TASK TO COMPLETE => Would you copy only the lines below, beginning with the one that contains "2015 (393, 2276)" and running through the last entry line?

PROVIDED RECORDS =>
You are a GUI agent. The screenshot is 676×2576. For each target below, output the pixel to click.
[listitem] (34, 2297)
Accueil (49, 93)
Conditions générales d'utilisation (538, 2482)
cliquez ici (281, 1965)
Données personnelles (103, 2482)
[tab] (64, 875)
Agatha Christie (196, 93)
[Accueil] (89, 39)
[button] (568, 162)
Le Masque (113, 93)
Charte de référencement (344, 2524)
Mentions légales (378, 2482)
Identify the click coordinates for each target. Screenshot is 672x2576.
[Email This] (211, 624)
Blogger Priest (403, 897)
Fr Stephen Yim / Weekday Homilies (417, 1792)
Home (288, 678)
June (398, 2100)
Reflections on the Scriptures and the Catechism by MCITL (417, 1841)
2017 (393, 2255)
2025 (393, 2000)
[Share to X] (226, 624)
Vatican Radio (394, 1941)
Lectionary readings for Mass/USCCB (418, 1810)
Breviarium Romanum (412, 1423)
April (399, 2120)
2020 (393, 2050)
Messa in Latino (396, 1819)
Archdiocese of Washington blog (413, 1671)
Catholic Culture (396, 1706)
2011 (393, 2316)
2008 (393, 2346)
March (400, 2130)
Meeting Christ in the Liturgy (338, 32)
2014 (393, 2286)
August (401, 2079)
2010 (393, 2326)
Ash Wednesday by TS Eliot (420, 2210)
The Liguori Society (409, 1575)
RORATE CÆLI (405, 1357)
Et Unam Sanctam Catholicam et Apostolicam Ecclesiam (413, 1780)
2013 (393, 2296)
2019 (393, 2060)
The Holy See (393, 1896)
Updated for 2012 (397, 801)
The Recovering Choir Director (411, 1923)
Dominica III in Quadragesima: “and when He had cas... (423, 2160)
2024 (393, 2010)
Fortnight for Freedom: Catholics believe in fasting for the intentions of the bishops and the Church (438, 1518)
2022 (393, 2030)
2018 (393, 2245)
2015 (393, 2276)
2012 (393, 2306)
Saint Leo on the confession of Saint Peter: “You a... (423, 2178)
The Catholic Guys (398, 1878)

ANSWER SECTION =>
2015 (393, 2276)
2012 (393, 2306)
Saint Leo on the confession of Saint Peter: “You a... (423, 2178)
The Catholic Guys (398, 1878)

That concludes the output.